Cette profonde aversion pour les partis extrêmes comme pour les procédés violens, quand les transactions étaient encore possibles et honorables, ne se mêlait pourtant à aucune irrésolution, à aucune timidité dans ses propres vues. Nul n’était au fond plus ferme et plus décidé que lui. Il ne se distinguait pas moins par sa confiance dans le succès final de sa cause que par sa modération envers un adversaire malheureux. Vers la fin de 1813, il écrivait de Fribourg à lord Castlereagh : « Nous sommes persuadés que nous sommes ici sur la vraie route de Paris, et j’espère que vous ne me trouverez pas trop téméraire ou trop confiant, si, après tout ce qui a été dit, je parle de Paris.
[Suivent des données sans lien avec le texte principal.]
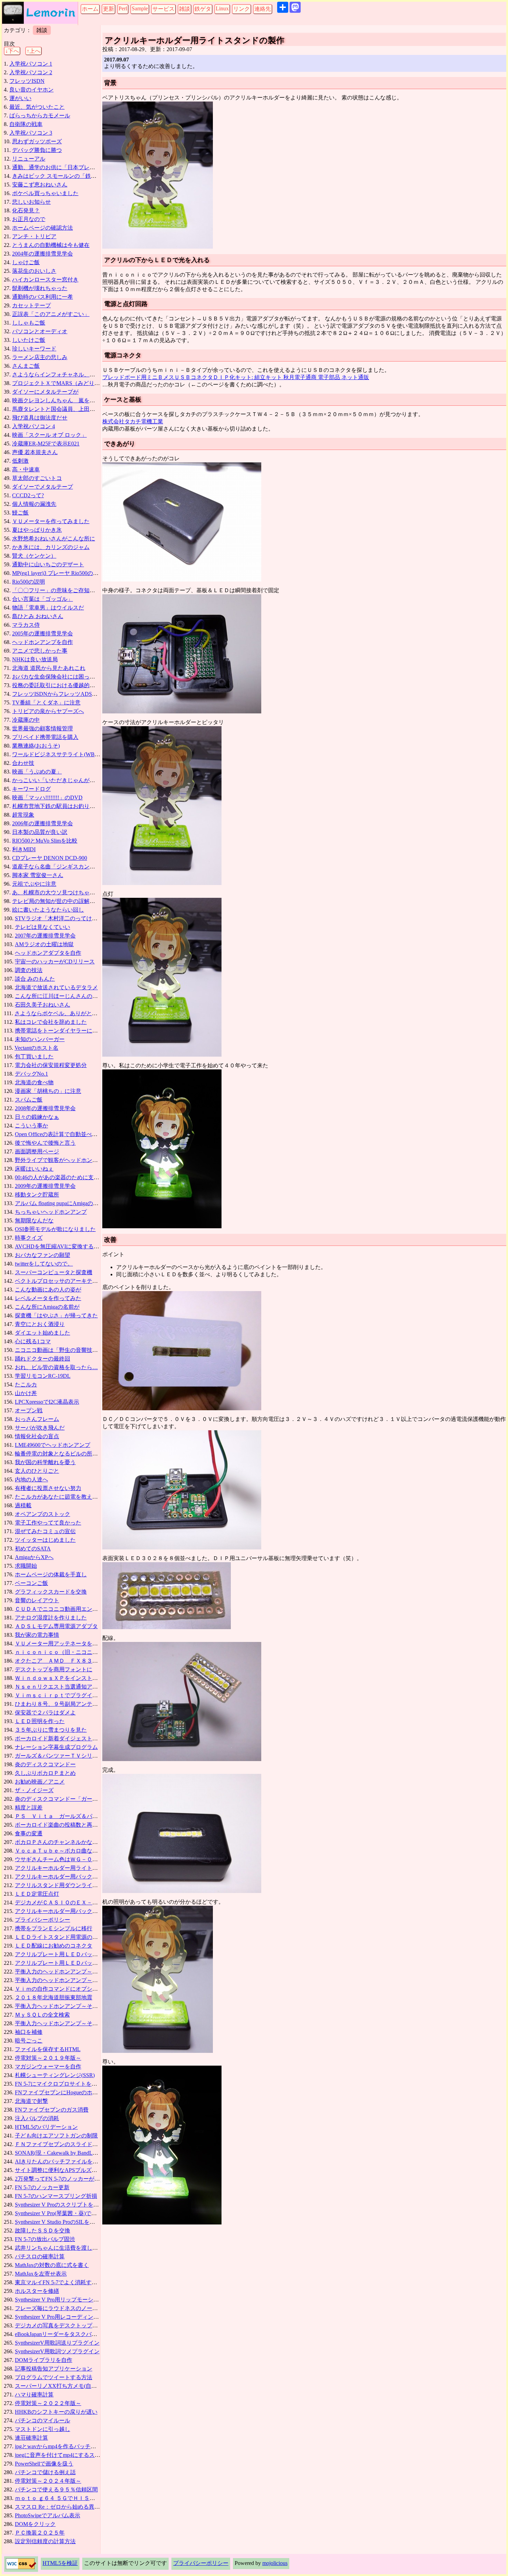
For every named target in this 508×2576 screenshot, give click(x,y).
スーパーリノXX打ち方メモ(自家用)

Il me semble que, du moment où nous avons dû entrer en France, il serait ridicule de jouer pour autre chose que pour le plus grand enjeu. Si nous restons unis, je ne vois pas quelle résistance efficace Napoléon est en mesure de nous faire, et j’espère avec confiance que l’entreprise sera poursuivie avec l’énergie et la vigueur qu’elle réclame. » Lord Aberdeen pensait qu’on devait être à la fois confiant et modéré lorsqu’on représentait l’Angleterre. La calme et sereine conscience de tout ce que pouvait son pays ne l’abandonna jamais ; elle ne cessa d’inspirer, jusqu’à la fin de sa carrière, chacune de ses paroles comme chacun, de ses actes. Une

  1. On n’a pas oublié les détails intéressans sur cette attitude de lord Aberdeen à Châtillon qu’a donnés M. d’Haussonville dans la Revue (livraison du 15 janvier dernier). Le jugement porté sur son caractère et ses sentimens par l’historien de la restauration, M. Louis de Viel-Castel, est également présent à tous les souvenirs.